Harry Bromley Davenport, 1982, UK

This was one of those VHS covers that promised so much when you held it in your hands as a youth in the video store. And it didn’t disappoint, having many moments that you could relish telling your pals about in simple gleefully shocked sentences. Not least of all a woman being raped by an alien and giving birth to a fully grown man. But there’s also the eating of the snake eggs, the panther, the… Well, ‘Xtro’ seems to pack so much random stuff in its primary location of an upmarket flat – even a naked Maryam d’Abo – that this is what makes it special: the idea that even on a limited budget and location, all is possible.

The inspiration seems to have been not only to cash in on the extremism agenda of the contemporary horror movement and the fad for Scott’s ‘Alien’, not only to present a counter-‘E.T.’ (“Not all aliens are friendly”), but (according to Davenport) also to mimic some of the spirit of ‘Phantasm’. Davenport long disliked ‘Xtro’ and certainly, when reflecting upon its genesis, seems very much to have conceded with whatever leftfield idea was asked of him (“A panther? Sure…”). Now, having seen that fans are happy to follow its waywardness if not see it as welcomingly unpredictable, he seems to have made his peace with it (with Second Sights’ wonderful new release).
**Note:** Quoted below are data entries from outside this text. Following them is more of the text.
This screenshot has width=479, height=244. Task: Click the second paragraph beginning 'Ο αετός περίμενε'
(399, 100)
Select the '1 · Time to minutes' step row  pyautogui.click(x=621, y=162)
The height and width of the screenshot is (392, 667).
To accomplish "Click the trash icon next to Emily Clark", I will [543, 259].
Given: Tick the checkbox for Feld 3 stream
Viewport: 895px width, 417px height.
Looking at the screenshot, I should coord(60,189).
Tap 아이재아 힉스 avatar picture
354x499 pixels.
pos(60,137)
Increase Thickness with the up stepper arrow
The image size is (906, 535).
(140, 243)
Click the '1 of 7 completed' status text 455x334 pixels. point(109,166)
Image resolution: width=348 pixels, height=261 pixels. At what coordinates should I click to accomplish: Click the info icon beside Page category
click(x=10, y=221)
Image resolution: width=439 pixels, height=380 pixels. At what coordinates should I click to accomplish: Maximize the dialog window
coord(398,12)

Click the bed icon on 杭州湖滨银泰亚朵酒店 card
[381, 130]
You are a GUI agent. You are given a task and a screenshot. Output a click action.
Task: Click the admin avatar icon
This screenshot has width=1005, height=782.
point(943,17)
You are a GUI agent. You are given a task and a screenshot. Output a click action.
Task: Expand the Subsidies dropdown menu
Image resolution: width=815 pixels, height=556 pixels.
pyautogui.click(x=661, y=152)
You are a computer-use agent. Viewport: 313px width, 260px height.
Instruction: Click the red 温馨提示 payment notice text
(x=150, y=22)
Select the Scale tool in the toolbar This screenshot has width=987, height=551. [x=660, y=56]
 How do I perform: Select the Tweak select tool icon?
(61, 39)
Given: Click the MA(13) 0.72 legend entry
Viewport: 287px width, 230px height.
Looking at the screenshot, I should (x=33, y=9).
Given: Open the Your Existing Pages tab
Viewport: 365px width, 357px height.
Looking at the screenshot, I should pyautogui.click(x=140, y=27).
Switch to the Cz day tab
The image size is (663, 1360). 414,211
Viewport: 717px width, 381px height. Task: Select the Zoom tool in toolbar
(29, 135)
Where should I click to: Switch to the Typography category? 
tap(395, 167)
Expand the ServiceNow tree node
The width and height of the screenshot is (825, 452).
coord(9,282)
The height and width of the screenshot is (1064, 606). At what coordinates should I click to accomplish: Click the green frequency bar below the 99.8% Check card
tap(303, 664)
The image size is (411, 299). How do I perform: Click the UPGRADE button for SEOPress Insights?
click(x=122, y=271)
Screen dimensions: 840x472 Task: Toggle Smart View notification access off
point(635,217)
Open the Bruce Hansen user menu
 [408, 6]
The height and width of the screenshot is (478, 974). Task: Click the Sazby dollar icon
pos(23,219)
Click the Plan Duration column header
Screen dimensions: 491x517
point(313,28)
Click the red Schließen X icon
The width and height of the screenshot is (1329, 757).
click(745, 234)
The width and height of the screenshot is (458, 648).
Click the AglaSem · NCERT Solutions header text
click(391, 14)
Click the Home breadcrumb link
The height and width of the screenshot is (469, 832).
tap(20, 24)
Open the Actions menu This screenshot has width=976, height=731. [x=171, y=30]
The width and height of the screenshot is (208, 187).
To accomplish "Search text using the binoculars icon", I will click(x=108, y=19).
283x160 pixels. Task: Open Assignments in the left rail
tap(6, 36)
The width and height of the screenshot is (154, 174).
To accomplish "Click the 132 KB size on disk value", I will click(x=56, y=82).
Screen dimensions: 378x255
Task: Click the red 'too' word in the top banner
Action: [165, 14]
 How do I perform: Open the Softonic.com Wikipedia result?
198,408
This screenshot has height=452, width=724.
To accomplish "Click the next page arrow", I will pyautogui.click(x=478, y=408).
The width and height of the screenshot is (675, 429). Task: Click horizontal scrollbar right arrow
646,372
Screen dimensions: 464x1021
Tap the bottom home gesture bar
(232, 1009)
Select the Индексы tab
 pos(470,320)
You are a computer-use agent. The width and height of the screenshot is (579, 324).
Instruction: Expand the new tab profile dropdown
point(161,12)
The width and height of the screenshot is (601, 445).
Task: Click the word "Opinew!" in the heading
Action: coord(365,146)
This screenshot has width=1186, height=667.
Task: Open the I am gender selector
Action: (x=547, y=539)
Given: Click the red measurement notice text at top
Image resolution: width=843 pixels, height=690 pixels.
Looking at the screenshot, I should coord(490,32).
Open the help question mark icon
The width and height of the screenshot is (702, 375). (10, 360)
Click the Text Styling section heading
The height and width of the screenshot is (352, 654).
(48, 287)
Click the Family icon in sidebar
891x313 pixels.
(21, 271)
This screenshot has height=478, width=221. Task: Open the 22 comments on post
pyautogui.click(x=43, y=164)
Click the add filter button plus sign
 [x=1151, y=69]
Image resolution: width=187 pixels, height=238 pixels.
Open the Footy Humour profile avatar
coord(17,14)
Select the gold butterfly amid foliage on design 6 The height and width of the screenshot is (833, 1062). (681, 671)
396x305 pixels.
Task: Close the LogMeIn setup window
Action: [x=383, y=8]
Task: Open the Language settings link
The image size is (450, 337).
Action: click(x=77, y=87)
‘Xtro’ justifies its nightmare logic by having random psychic powers as the reason for anything and everything unsystematic that happens. Some find it confusing and messy, but when you accept that psychic powers mean that anything goes, there arguably isn’t a thorough need for logic, just inventiveness. In that, it follows the psychic terrors of films like ‘The Fury’ or ‘Carrie’ or especially ‘Harlequin’; but its Eerie Child angle also hints at ‘The Omen’. As a kid, I was particularly taken with psychic horrors like ‘Harlequin’, ‘The Shout’ and ‘The Medusa Touch’ where the imagination seemed to bend reality to its will. I found that scary (and perhaps The Twilight Zone’s ‘It’s a Good Life’ provides a great epitome of this). And if this sounds as if it’s strayed from an ‘Alien’ rip-off, the joy of ‘Xtro’ is watching it mash everything together in the kitchen sink and to go wherever the hell it wants. Apparently the producer wanted a panther in the flat, so there it is, and it doesn’t seem ridiculous but simply a highly evocative part of the madness (Davenport notes the panther in the white corridor as the film’s best shot, but there are many). Certainly the seemingly arbitrary built on the peaks of odd moments were the kind of narratives my undisciplined teenaged brain was making and that’s how I read ‘Xtro’, but rarely does such random plotting work as successfully as it does here: it’s a fun-ride of surreal horror and contemporary excess underpinned by a kitchen sink drama. It works as a portrayal of reality breaking down along with the family unit.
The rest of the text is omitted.